Intramedullary Spinal Cord Metastases: Visibility on PET and Correlation with MRI Features - AJNR
Abstract
BACKGROUND AND PURPOSE: Studies systematically evaluating the detection of intramedullary spinal cord metastasis with PET are lacking. Our purpose was to evaluate the visibility of intramedullary spinal cord metastasis on PET in a single institutional series and to correlate PET and MR imaging features.
MATERIALS AND METHODS: Patients were included if pretreatment MR imaging identifying an intramedullary spinal cord metastasis and an [18F] FDG-PET examination near the time of MR imaging were available. PET examinations were retrospectively reviewed, with reviewers blinded and then unblinded to the PET report and MR imaging findings. PET intramedullary spinal cord metastasis features were compared with and correlated with previously analyzed MR imaging lesion characteristics. Original clinical PET reports were reviewed.

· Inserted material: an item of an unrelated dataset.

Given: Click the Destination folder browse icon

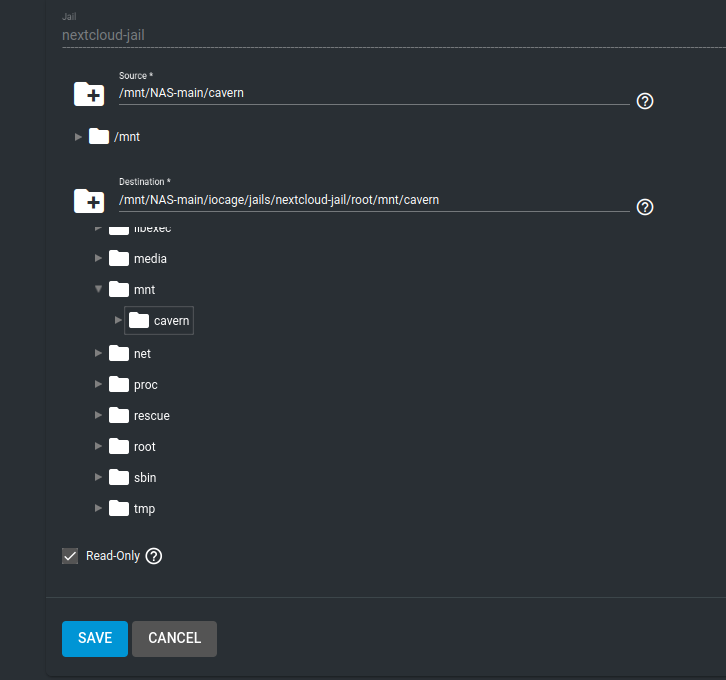Looking at the screenshot, I should (90, 201).
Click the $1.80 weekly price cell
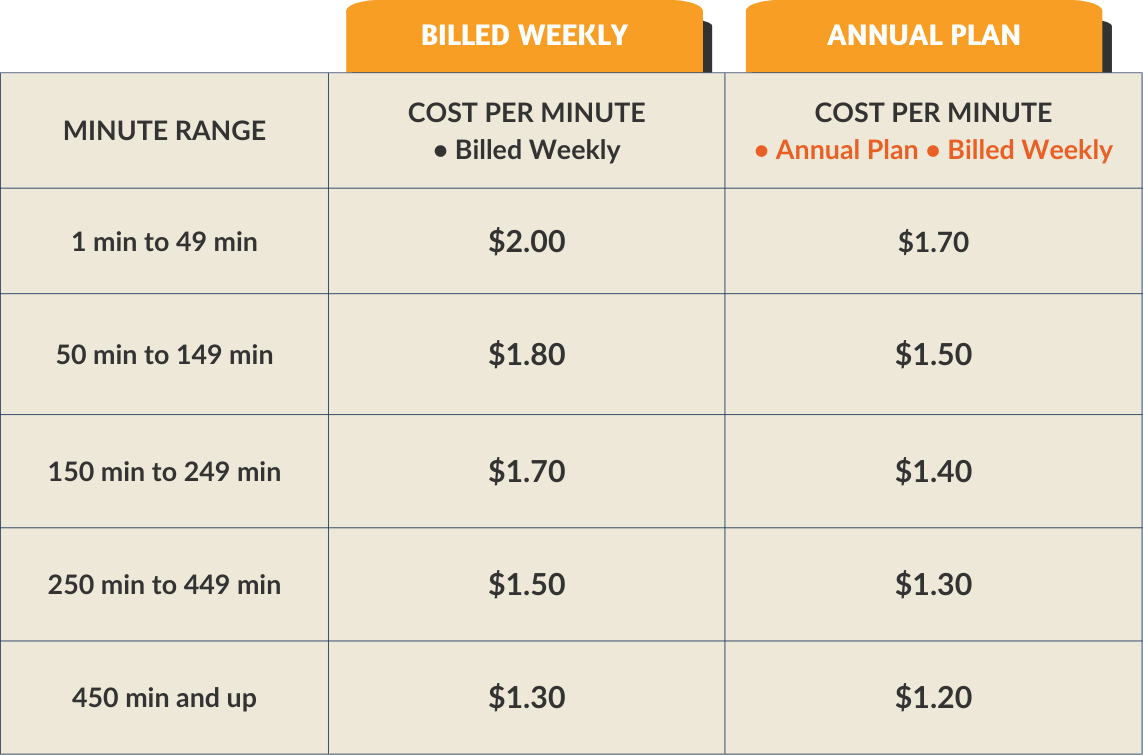The width and height of the screenshot is (1143, 755). click(526, 354)
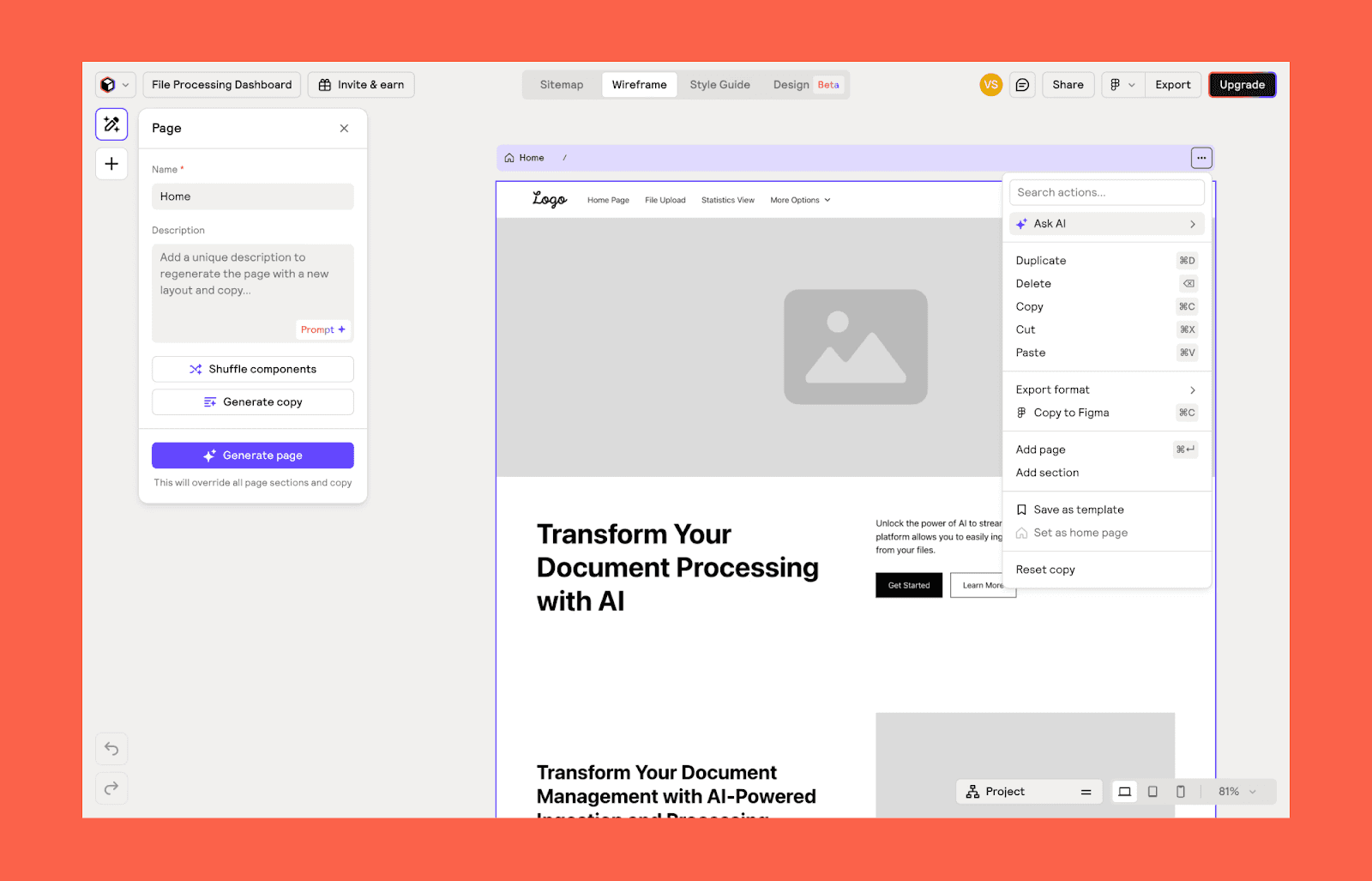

RESULTS: The final study sample was 10 PET examinations in 10 patients with 13 intramedullary spinal cord metastases. In 7 (70%) patients, retrospective blinded review demonstrated convincing evidence of 10 (77%) intramedullary spinal cord metastases. Three MR imaging features correlated with intramedullary spinal cord metastases being visible on PET compared with those nonvisible, respectively: larger lesion enhancement size: mean size: 32.1 mm versus 6.0 mm (P = .038); larger longitudinal extent of T2 signal abnormality: mean 5.6 versus 1.0 segments (P = .0081); and larger ratio of extent of T2 signal abnormality to contrast enhancement: 3.8 versus 1.0 (P = .0069). Intramedullary spinal cord metastasis was confidently reported clinically in 2 (20%) patients, accounting for 5 (38%) intramedullary spinal cord metastases.
CONCLUSIONS: Most intramedullary spinal cord metastases can be detected on PET when performed near the time of pretreatment MR imaging. However, intramedullary spinal cord metastases may not be clinically reported on PET. Larger lesions with more edema are more likely to be visible. The spinal cord should be specifically and carefully assessed on PET for evidence of intramedullary spinal cord metastases to provide timely diagnosis.
ABBREVIATIONS:
- ISCM
- intramedullary spinal cord metastasis
- [18F]
- fluorine 18
- SUVmax
- maximum standardized uptake value
Intramedullary spinal cord metastases (ISCMs) are rare and devastating manifestations of metastatic neoplasm. They are present at autopsy in 0.9–2.1% of patients with cancer1,2 and comprise 1–4% of spinal metastases.1⇓–3 Early detection is important because ISCMs indicate a poor prognosis, and treatment may slow neurologic deterioration.4 However, ISCMs can be asymptomatic, especially at early stages, and are historically difficult to detect with imaging.3,5 MR imaging is the cornerstone of spinal cord imaging,6 but this technique is generally not indicated for screening of asymptomatic patients.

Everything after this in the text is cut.